Data records:

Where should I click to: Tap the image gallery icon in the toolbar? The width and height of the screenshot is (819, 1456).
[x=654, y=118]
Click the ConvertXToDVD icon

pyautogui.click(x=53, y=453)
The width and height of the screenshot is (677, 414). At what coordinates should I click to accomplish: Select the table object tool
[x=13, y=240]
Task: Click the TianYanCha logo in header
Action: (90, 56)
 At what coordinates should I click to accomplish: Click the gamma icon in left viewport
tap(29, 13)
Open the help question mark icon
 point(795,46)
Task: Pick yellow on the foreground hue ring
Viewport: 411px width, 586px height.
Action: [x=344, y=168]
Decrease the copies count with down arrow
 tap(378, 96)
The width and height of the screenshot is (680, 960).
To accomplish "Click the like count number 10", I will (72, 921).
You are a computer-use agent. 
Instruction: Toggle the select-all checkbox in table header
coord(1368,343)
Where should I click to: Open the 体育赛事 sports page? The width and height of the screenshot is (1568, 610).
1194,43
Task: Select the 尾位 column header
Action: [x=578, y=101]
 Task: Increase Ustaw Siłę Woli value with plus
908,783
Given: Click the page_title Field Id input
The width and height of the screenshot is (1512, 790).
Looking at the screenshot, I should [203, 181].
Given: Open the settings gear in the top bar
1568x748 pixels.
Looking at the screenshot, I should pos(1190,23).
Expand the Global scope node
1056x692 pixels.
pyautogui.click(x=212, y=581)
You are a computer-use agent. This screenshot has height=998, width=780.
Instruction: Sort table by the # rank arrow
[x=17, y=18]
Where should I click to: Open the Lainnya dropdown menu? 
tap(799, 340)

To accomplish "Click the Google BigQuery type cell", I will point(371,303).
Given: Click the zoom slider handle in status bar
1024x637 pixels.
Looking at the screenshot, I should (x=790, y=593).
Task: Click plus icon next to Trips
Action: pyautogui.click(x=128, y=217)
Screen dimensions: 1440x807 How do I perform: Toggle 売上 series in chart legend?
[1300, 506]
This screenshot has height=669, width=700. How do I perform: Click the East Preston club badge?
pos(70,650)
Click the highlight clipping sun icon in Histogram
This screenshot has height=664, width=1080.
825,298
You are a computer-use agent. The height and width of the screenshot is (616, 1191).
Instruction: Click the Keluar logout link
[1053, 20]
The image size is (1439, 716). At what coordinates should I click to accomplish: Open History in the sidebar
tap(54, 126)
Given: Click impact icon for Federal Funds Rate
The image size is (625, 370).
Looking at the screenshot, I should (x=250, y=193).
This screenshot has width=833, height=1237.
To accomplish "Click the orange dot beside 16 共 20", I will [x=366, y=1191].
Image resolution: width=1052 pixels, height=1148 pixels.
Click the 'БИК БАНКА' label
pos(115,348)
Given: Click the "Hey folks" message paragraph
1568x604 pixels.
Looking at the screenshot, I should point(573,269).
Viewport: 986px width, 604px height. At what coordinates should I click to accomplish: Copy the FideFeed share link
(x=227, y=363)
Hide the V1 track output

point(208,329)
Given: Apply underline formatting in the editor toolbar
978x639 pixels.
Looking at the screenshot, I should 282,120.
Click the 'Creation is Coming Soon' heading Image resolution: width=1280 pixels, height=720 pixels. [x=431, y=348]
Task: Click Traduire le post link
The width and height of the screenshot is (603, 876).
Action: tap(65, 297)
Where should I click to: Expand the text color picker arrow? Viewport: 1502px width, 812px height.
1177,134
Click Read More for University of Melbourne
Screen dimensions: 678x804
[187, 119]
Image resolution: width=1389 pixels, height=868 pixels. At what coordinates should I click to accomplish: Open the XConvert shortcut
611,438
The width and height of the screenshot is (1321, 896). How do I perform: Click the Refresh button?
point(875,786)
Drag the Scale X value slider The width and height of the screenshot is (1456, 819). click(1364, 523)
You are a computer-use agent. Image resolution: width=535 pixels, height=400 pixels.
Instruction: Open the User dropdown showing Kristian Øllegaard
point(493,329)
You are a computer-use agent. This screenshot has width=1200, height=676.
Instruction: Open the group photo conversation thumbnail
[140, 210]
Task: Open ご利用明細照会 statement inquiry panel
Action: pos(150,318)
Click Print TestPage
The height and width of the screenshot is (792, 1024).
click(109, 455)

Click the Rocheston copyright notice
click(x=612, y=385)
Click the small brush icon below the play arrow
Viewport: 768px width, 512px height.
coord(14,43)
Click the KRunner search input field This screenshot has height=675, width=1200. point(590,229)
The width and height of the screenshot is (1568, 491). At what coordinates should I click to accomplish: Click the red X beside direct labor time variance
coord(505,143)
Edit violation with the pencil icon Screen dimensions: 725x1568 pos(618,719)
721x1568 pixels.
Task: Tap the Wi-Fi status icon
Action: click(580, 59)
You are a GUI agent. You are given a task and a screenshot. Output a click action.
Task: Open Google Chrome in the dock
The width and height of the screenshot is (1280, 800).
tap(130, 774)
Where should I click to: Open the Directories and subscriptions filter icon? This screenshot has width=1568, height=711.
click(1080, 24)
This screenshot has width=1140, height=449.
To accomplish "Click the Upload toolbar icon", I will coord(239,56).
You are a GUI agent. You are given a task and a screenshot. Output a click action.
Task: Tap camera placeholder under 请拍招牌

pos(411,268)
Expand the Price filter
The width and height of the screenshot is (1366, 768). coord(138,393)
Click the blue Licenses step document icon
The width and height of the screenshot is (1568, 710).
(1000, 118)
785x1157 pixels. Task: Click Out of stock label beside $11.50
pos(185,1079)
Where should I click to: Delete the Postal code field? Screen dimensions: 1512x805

#### [Task]
Keep only those lines of the records that hold "input", and return them.

#### [Solution for this problem]
Given: Click the page_title Field Id input
Click the KRunner search input field This screenshot has height=675, width=1200. point(590,229)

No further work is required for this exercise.